本文へスキップ

ハオリムシとは?

はおりむし

ハオリムシとは、深海の熱水噴出孔周辺に生息する大型の管棲多毛類で、消化器官を持たず化学合成細菌との共生によって栄養を得る独特の動物です。

ハオリムシ(羽織虫、チューブワーム)は、深海底の熱水噴出孔や冷湧水域に生息する多毛類(環形動物)の一群です。白いキチン質の管の中に体を収め、管の先端から鮮やかな赤い羽根状の触手(プルームと呼ばれるエラ)を伸ばす姿が特徴的です。体長は数十センチから最大2メートル以上に達するものもあり、深海生物の中では比較的大型の部類に入ります。

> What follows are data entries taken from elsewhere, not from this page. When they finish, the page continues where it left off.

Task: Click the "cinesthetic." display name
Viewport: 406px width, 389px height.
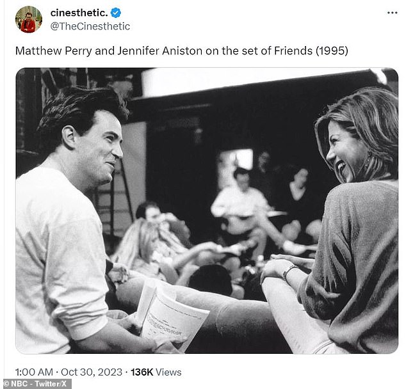Action: click(79, 13)
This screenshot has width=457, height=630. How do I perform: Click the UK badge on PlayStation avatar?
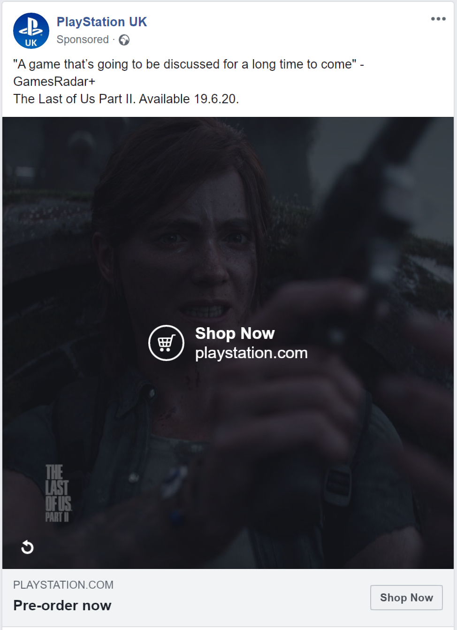31,43
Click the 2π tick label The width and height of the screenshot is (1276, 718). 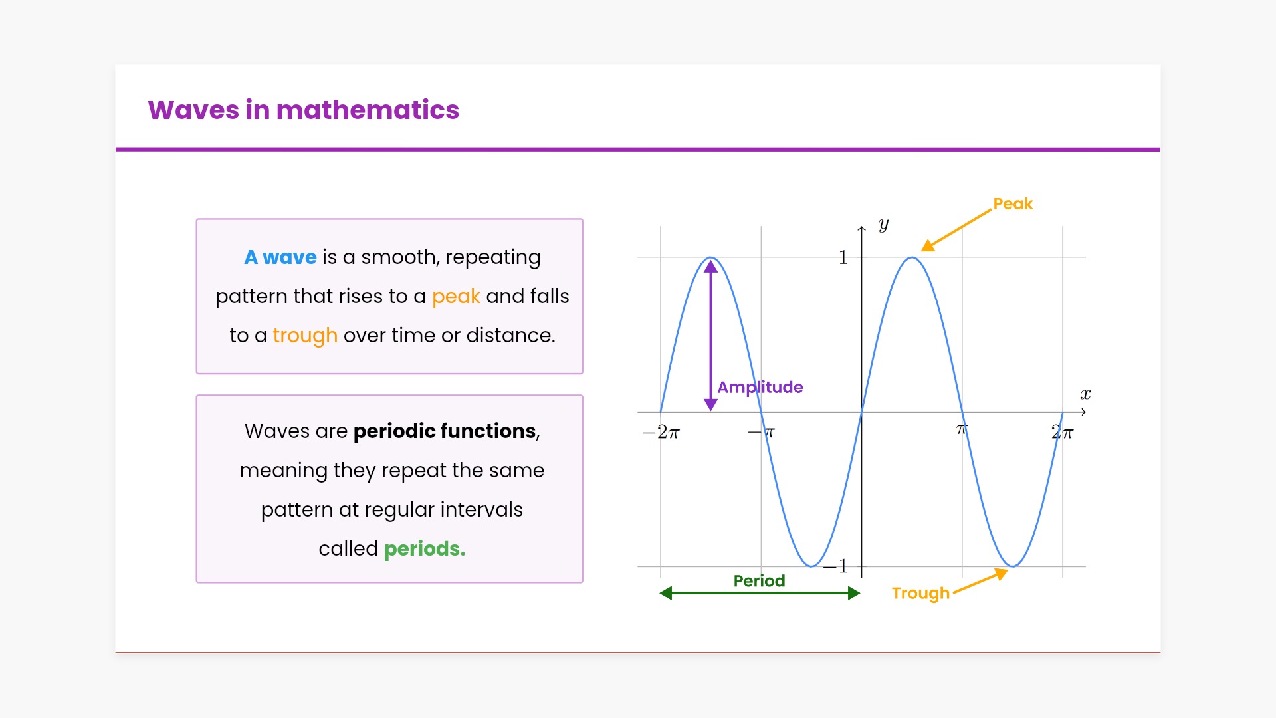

ハオリムシの最大の特徴は、消化管を全く持たないことです。その代わりに体内に「トロフォソーム」と呼ばれる特殊な組織を持ち、この中に化学合成細菌を大量に共生させています。共生細菌は熱水に含まれる硫化水素などを酸化して有機物を合成し、ハオリムシはその有機物を栄養源として利用します。太陽光に依存しない生態系の代表例として、生命の多様性を示す重要な生物です。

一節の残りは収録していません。